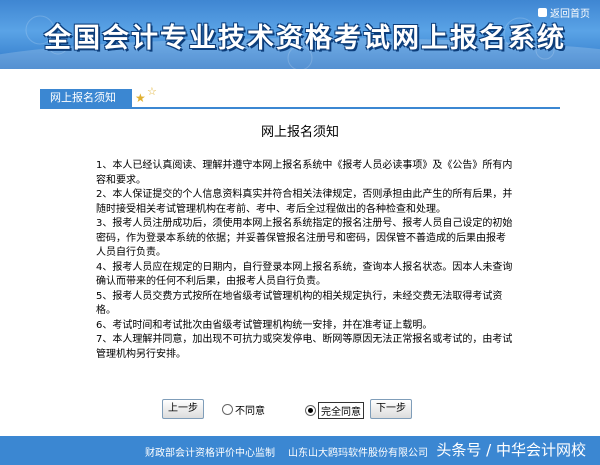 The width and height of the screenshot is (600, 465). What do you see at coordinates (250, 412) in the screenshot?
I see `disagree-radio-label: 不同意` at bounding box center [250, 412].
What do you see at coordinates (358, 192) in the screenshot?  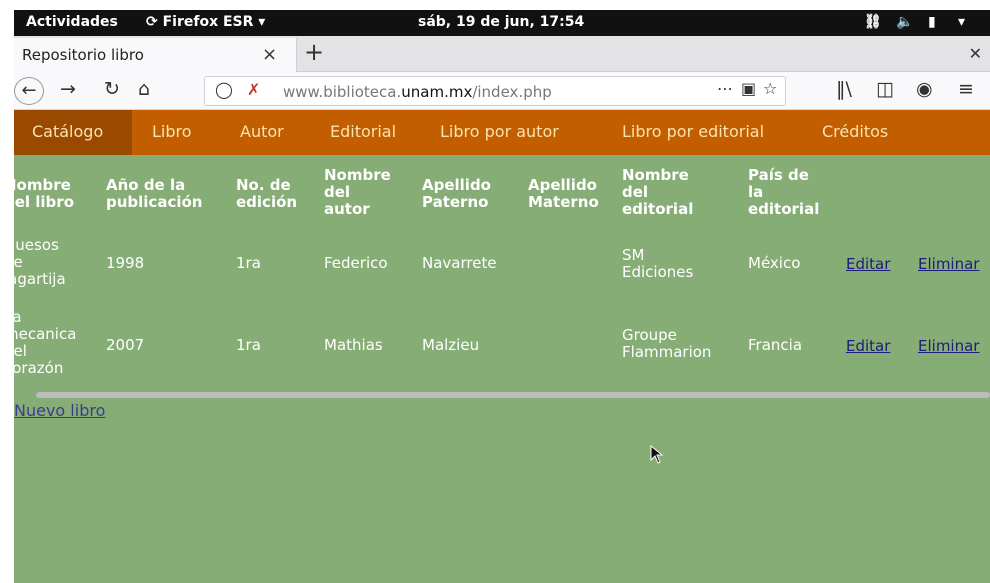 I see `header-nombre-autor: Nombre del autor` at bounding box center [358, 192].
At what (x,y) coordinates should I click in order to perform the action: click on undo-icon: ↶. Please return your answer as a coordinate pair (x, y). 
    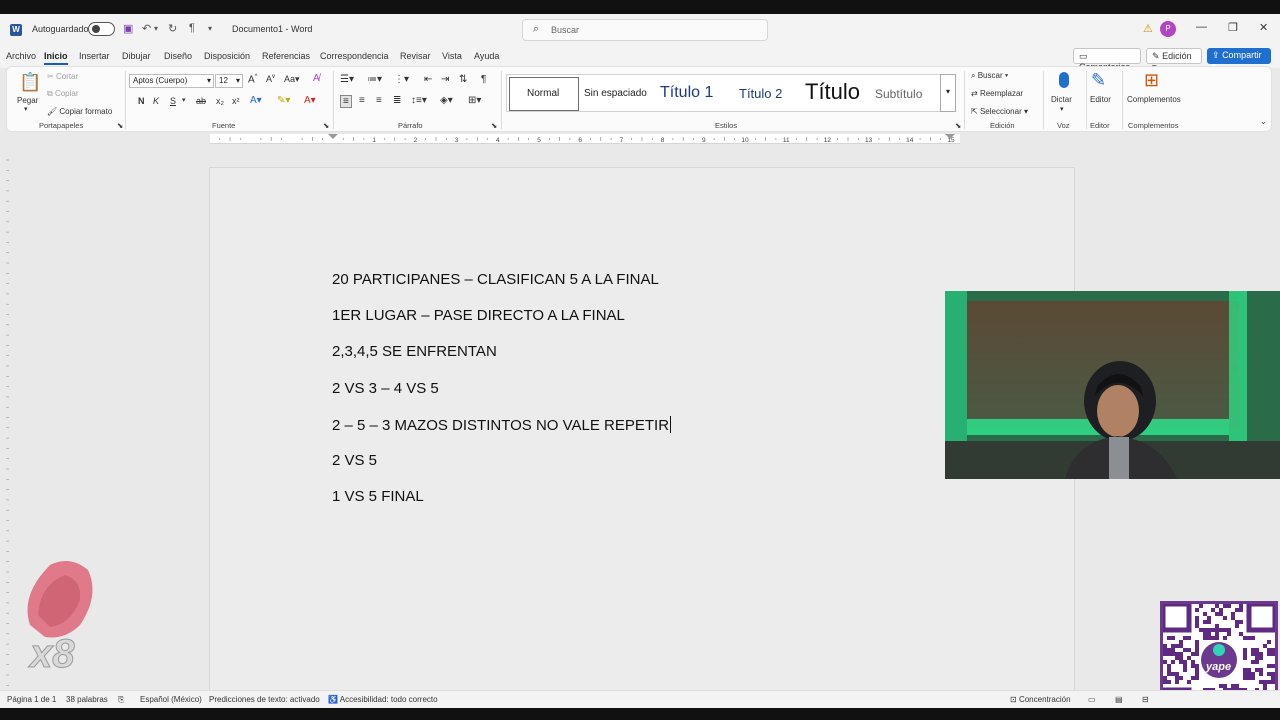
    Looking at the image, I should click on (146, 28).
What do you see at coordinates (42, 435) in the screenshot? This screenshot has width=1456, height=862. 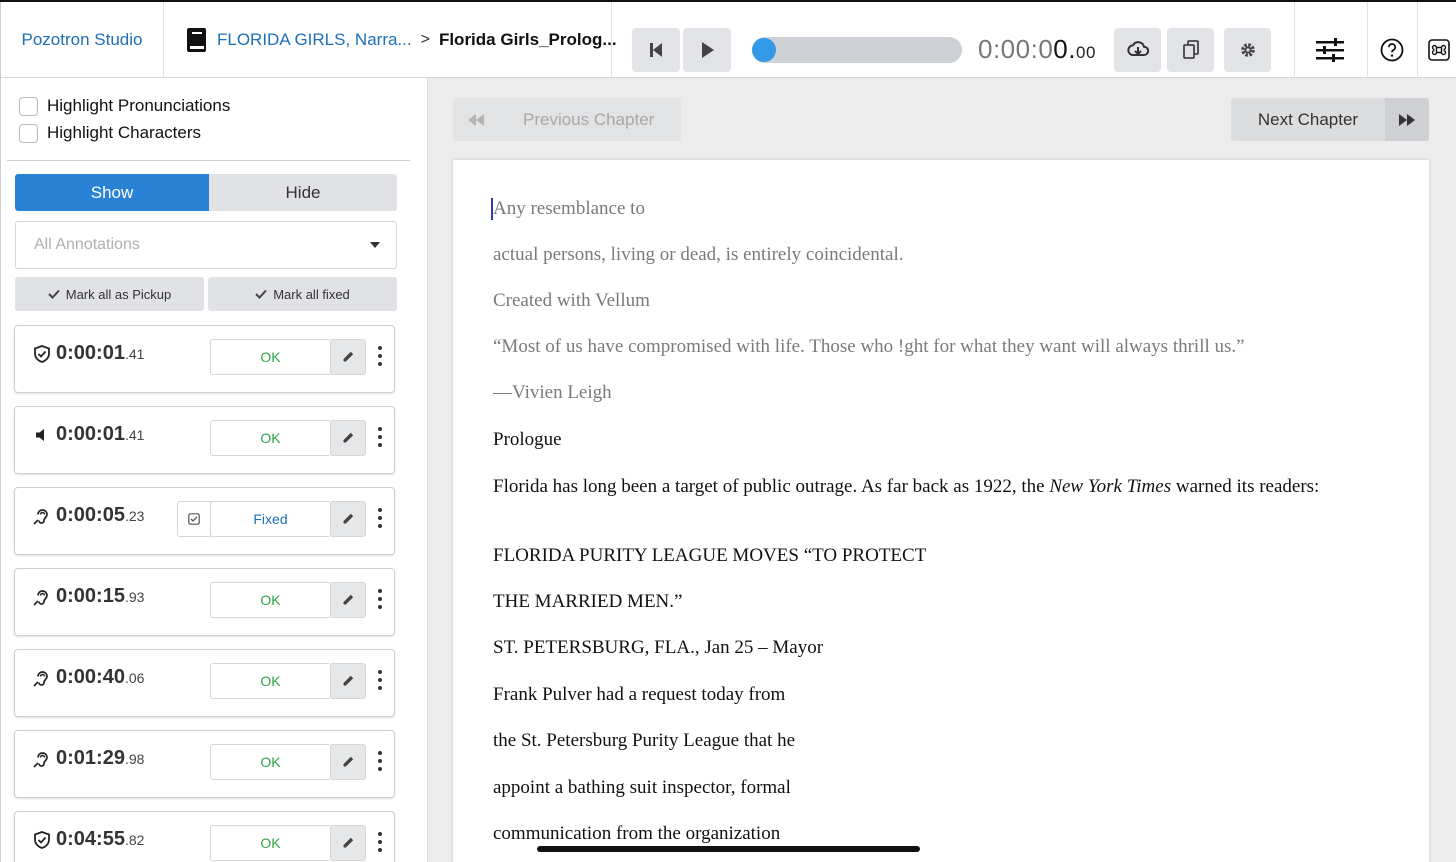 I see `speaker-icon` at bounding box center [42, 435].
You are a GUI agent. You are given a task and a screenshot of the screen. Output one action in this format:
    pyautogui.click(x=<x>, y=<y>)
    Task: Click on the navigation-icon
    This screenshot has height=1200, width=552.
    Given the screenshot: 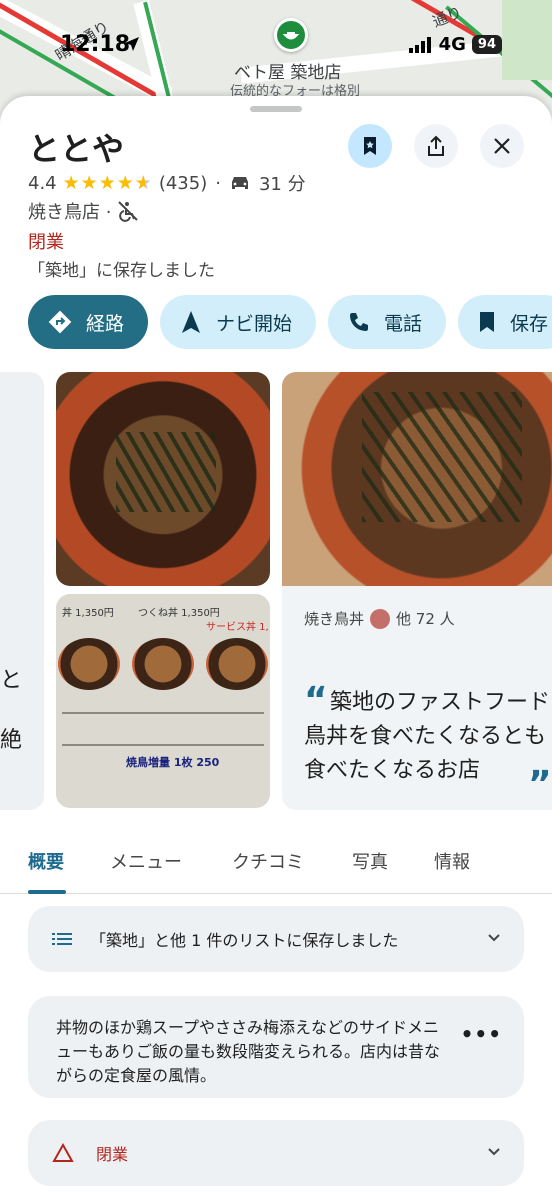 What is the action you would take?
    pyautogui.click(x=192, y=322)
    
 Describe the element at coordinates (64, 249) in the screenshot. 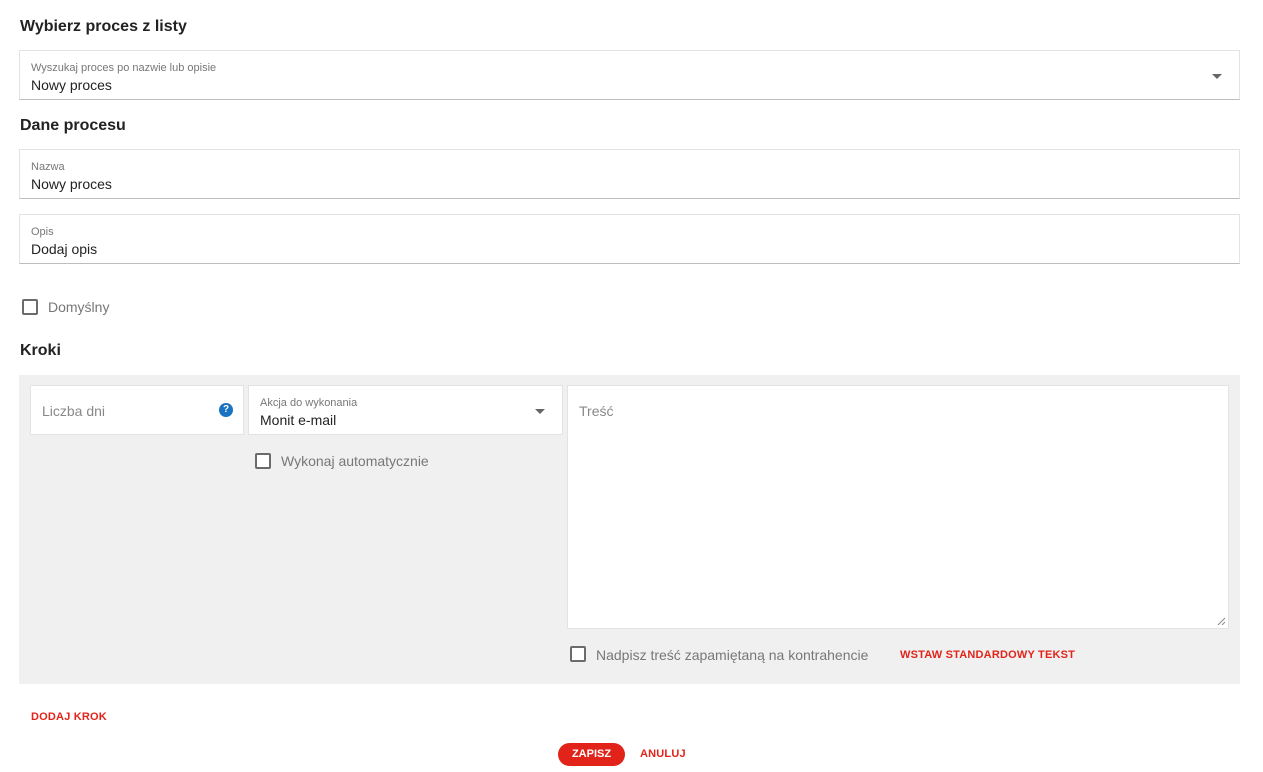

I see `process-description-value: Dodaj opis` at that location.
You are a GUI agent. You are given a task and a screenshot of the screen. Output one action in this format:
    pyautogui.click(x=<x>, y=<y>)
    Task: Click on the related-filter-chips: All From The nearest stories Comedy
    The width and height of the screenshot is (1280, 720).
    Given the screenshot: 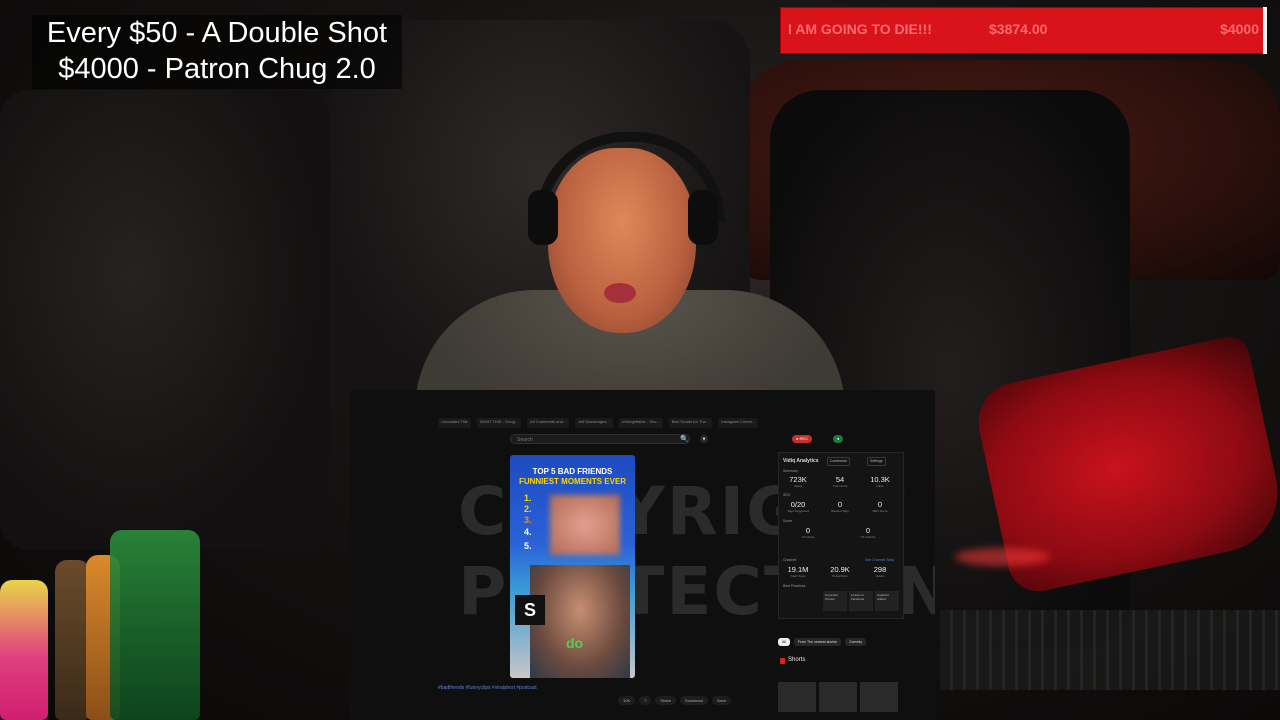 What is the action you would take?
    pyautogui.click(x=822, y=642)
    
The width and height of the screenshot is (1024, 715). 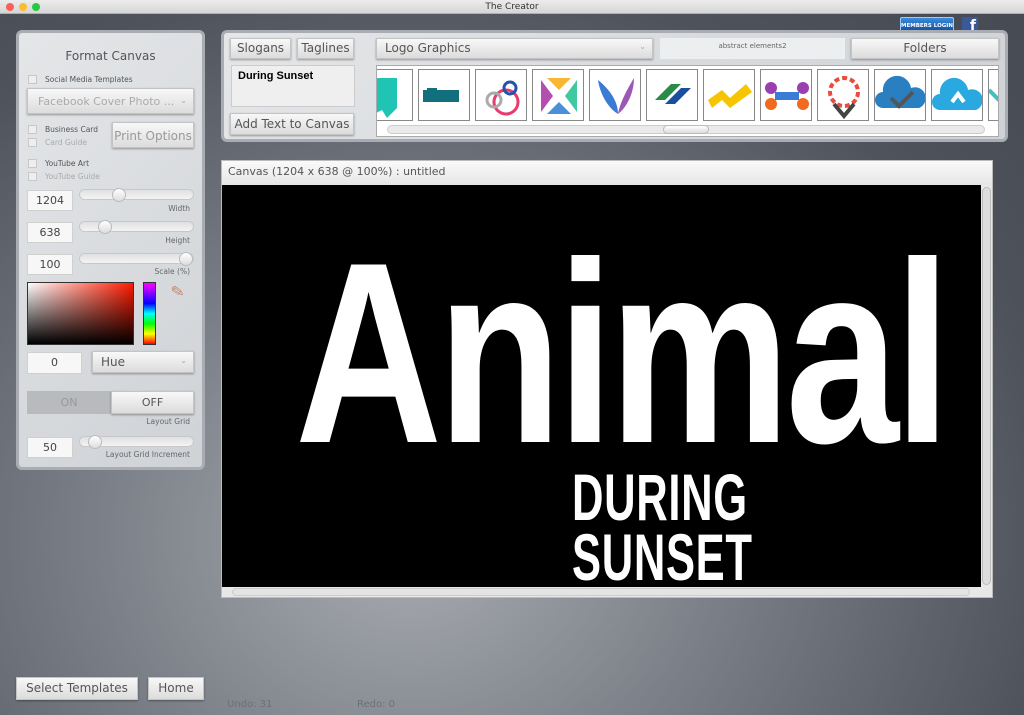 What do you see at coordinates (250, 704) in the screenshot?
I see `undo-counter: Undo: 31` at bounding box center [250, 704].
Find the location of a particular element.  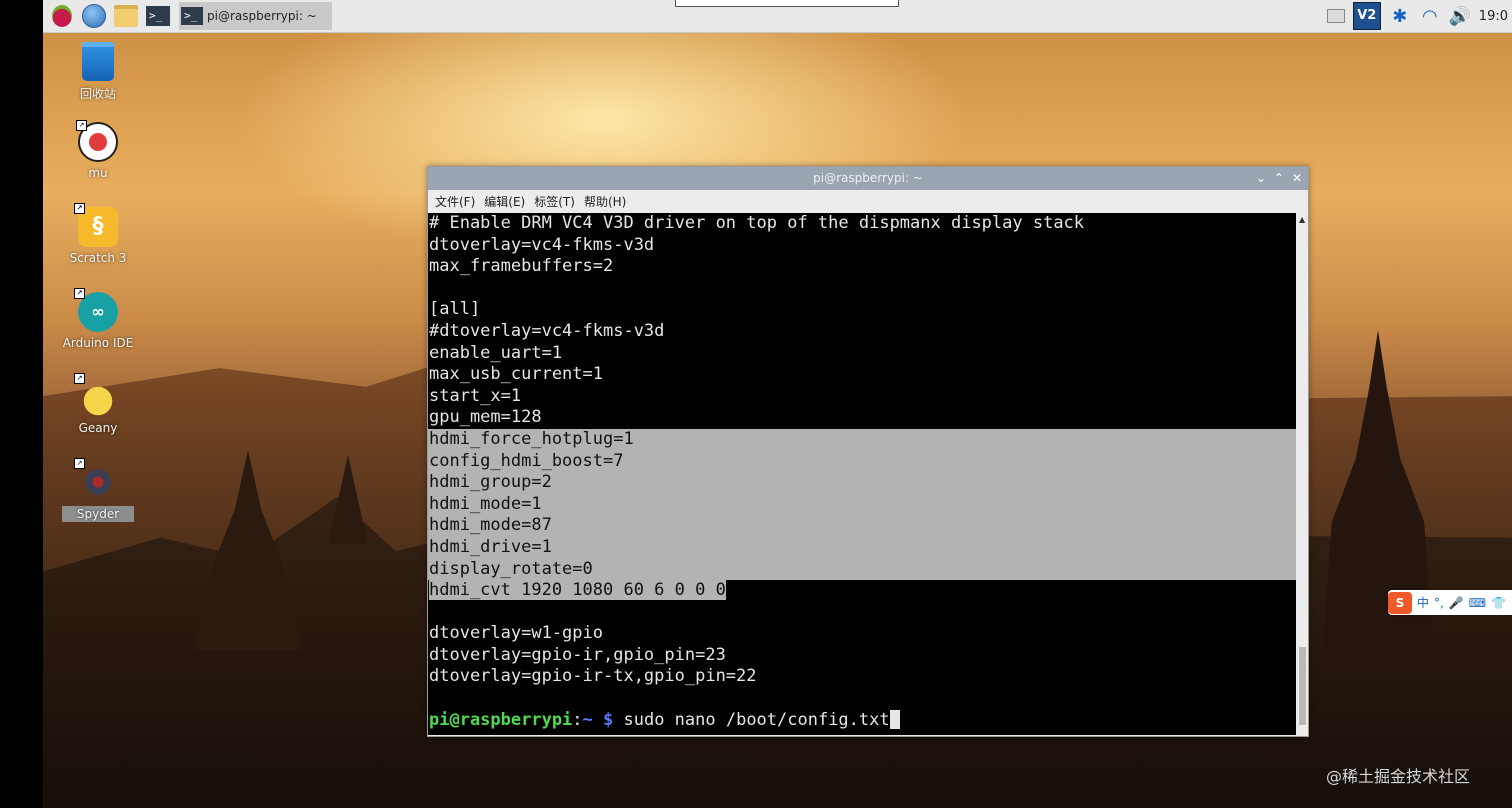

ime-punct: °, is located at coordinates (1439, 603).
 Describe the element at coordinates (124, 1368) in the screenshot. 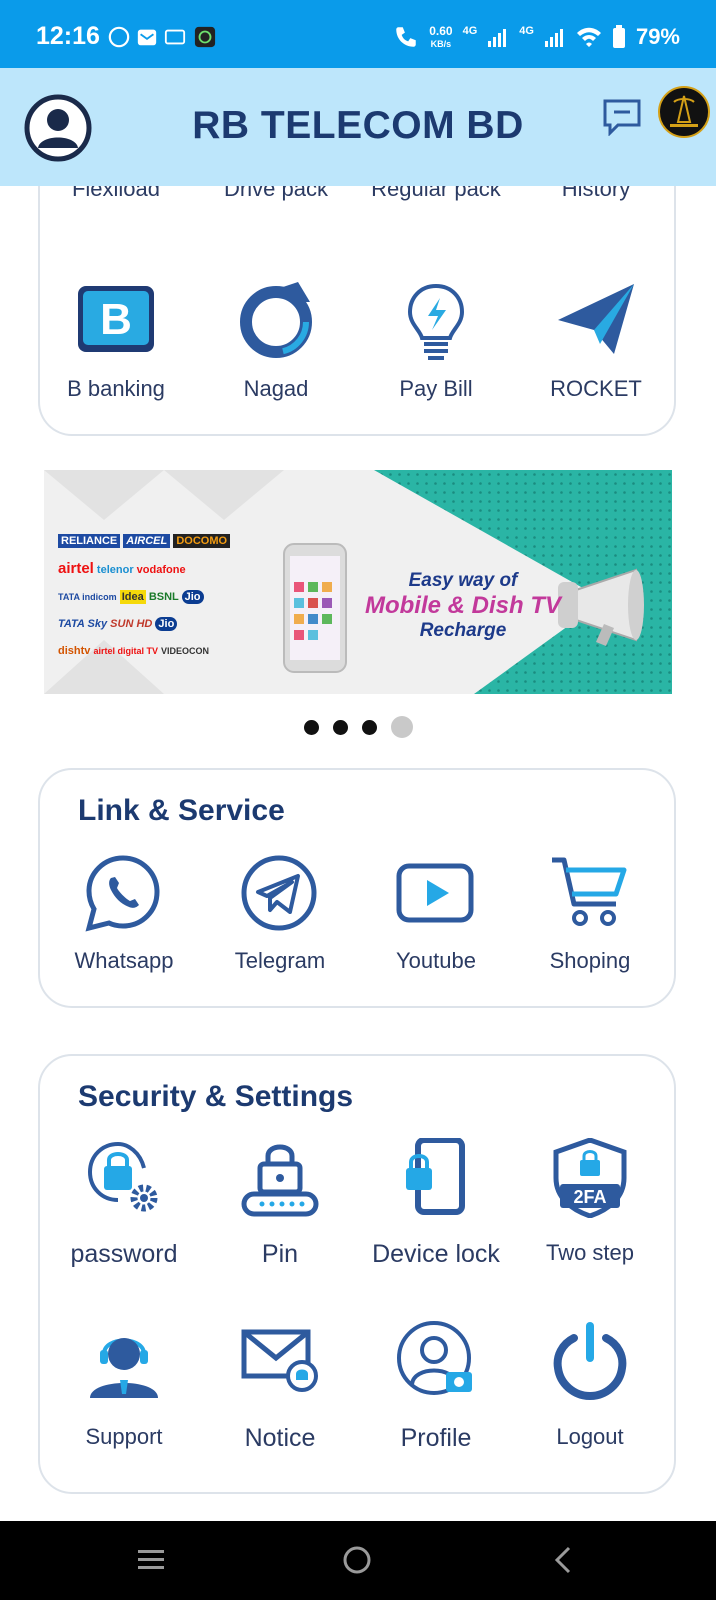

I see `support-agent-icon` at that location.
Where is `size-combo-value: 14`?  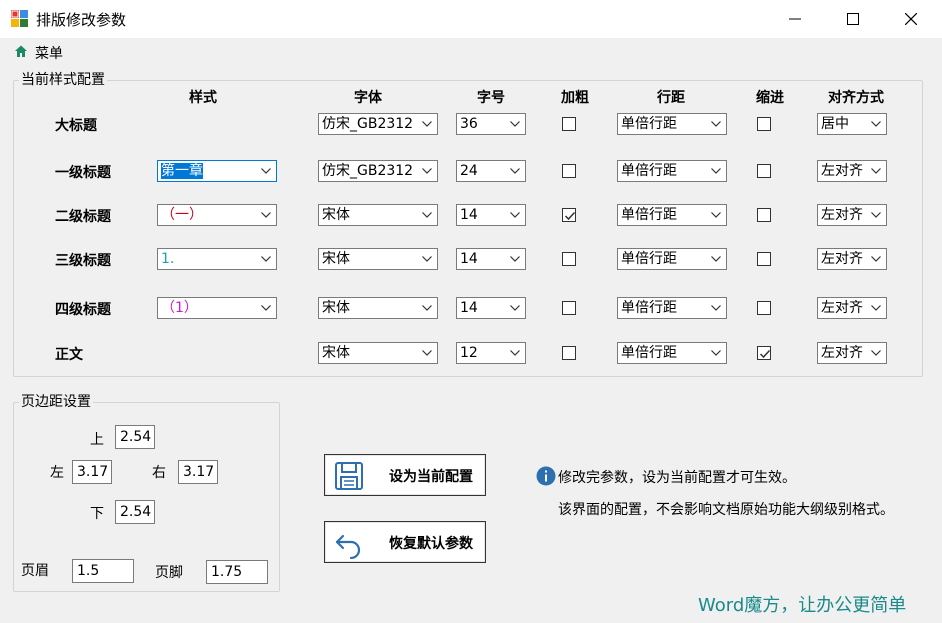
-*-
▸ **Task brief**:
Copy out the records word for word, beginning at the line that contains "Find the location of a particular element." and continuing through the end of the records. Omit the pictures.

▸ **Output for this exercise**:
Find the location of a particular element.  

ime-punct: °, is located at coordinates (1439, 603).
 Describe the element at coordinates (124, 1368) in the screenshot. 

I see `support-agent-icon` at that location.
Where is `size-combo-value: 14`?  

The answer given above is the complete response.